Stored data
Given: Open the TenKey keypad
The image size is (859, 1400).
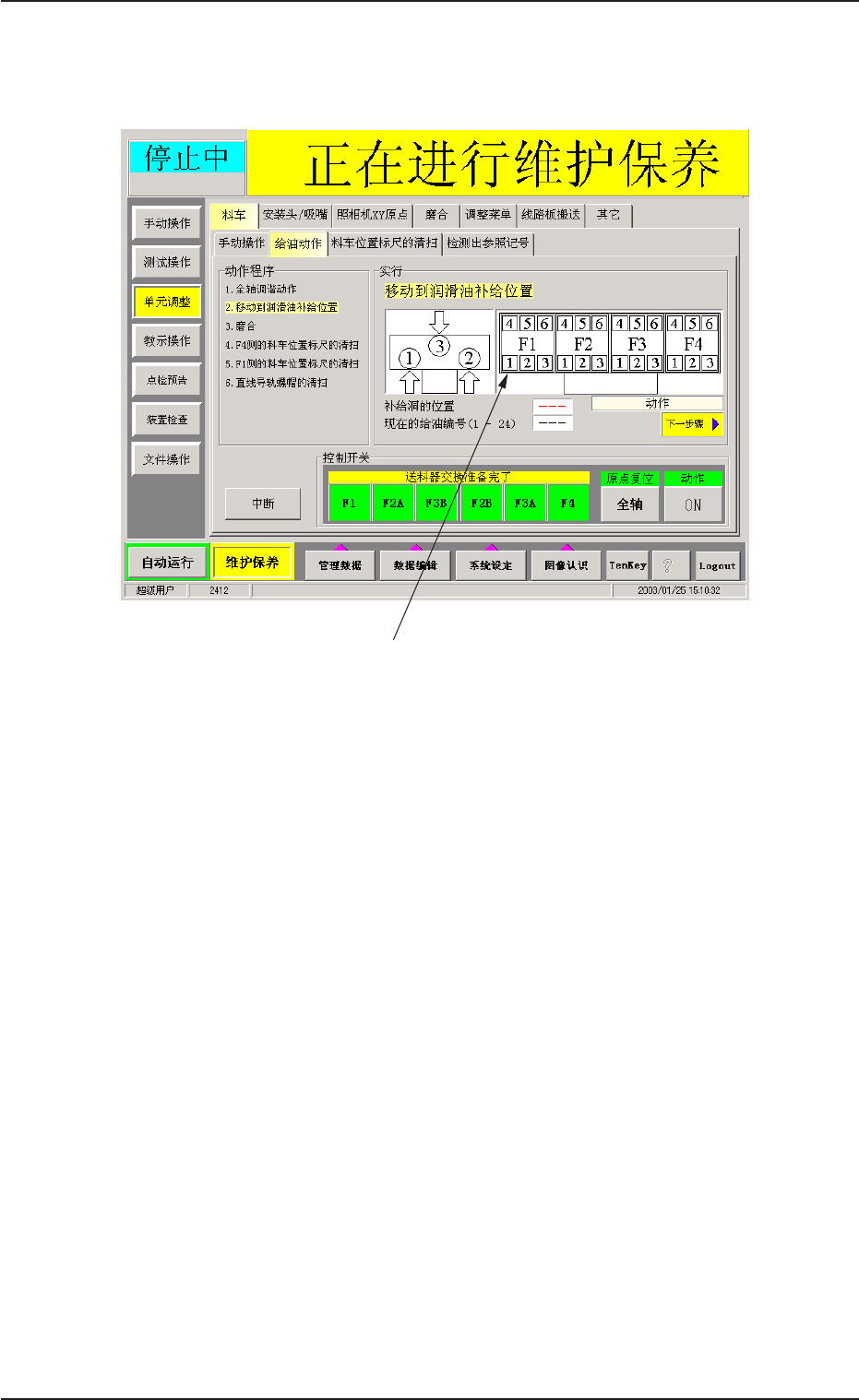Looking at the screenshot, I should point(627,565).
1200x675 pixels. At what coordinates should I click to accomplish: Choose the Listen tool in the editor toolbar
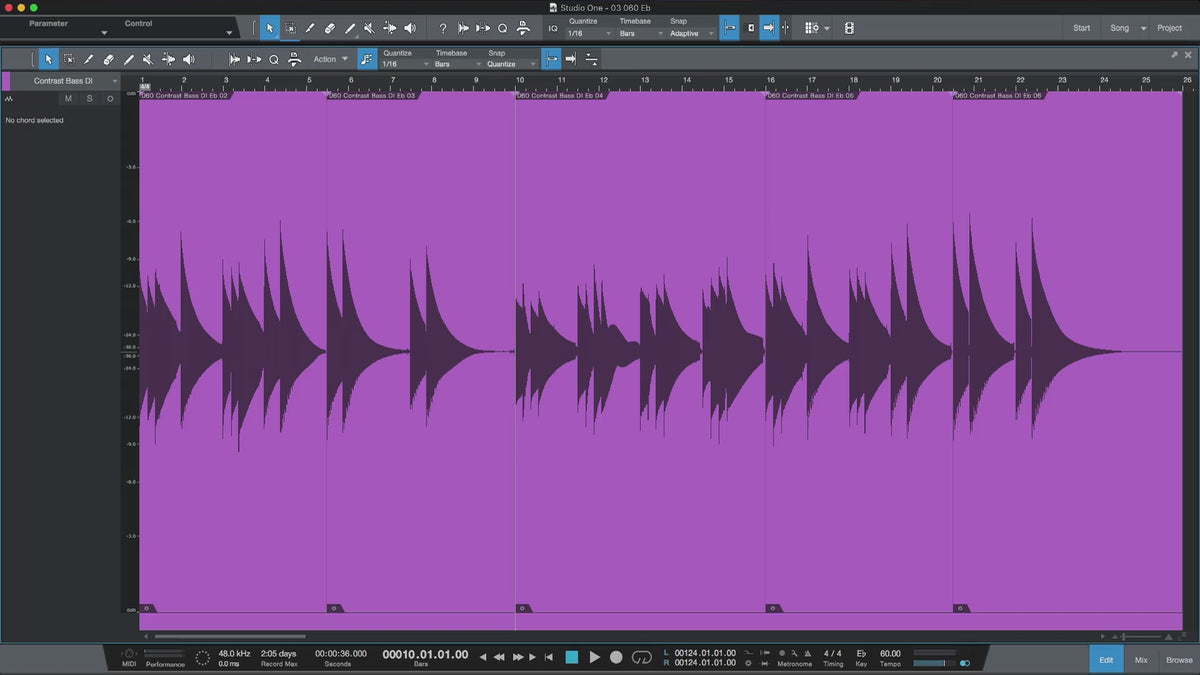pos(188,59)
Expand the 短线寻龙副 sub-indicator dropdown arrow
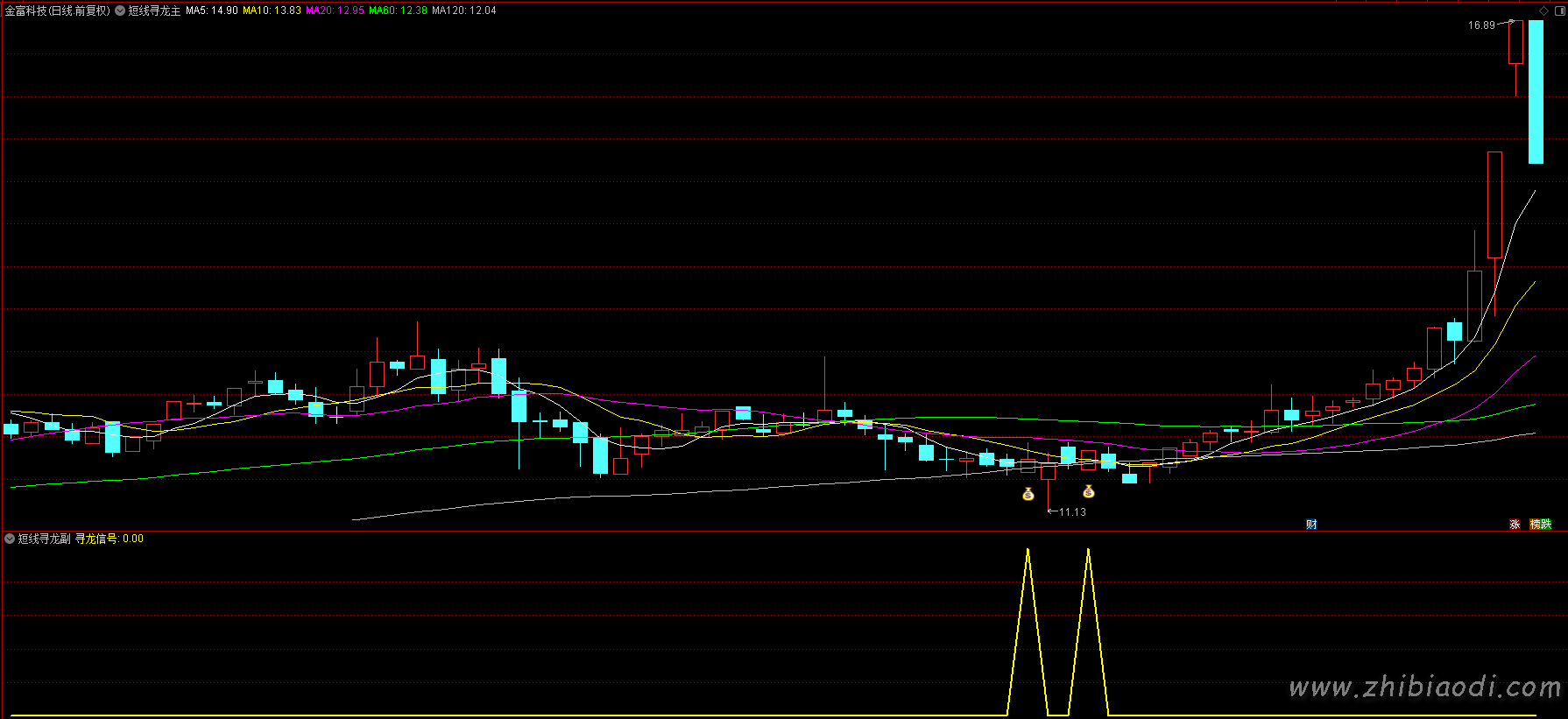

(PROBLEM)
Would you please copy, exactly and only, the lines from the one with "The image size is (859, 1400)." through the end of the entries above, skipping every picture?

(OUTPUT OF THE EXERCISE)
The image size is (859, 1400).
Looking at the screenshot, I should point(627,565).
1200x675 pixels. At what coordinates should I click to accomplish: Choose the Listen tool in the editor toolbar
pos(188,59)
Expand the 短线寻龙副 sub-indicator dropdown arrow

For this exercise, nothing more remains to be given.